When talking about improvement or communication most managers talk a lot about communication. They wrestle with the issue of how to ensure that the stakeholders, especially the staff in an organisation, understand what is happening. The problem is that this approach is essential but it misses a vital point and that is that it is really control and not understanding that helps people cope with change the best.
If during an improvement programme, I explain to you what is happening then you know what to expect. If I create the opportunity for you to be involved then you have created part of the future which is far better.
The struggle with involvement is that it requires a leader to give up control ie they do not decide everything. However it does create the opportunity for more control in that more effort can be applied to the improvement and the solution will be better, provided the improvement proces is well facilitated.
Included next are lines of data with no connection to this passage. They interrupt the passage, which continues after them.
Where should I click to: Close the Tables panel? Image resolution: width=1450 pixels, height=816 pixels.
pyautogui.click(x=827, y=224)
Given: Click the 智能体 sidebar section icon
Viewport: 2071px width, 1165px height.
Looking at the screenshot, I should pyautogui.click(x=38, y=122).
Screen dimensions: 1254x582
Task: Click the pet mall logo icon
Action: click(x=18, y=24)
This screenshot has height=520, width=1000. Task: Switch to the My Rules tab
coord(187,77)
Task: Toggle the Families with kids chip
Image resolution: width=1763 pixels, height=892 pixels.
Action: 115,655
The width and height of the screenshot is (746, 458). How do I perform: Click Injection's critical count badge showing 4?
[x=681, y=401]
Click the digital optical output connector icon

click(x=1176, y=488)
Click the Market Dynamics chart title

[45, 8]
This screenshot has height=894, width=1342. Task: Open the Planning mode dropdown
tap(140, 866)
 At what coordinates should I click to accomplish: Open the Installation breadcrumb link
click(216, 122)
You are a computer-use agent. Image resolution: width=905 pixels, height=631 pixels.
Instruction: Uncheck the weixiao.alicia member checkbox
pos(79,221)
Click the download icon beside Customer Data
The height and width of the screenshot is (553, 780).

A number of years ago I was part of an organisation leading a multi-agency improvement programme. We had a number of critical but independent stakeholders who were wary of the programme but were struggling to create a meaningful voice. We developed a strand of the programme which allowed each of them to undertake an impact assessment of the proposals on their own organisations. This helped in 2 ways, it provided very strong feedback on the proposals and it allowed them to real understand what would work for them and what needed to be reassessed. It also moved the discussion away from high level positioning statements to a constructive level of assessment and planning.
Creating involvement is not easy. It requires managers to be able to understand what really matters to stakeholders and to find ways of letting those stakeholders work on their concerns. It requires the bravery to give up control to gain control. So when you next have the opportunity to contribute to the drive for improvement, try and move the management discussion from one about communication to one about involvement.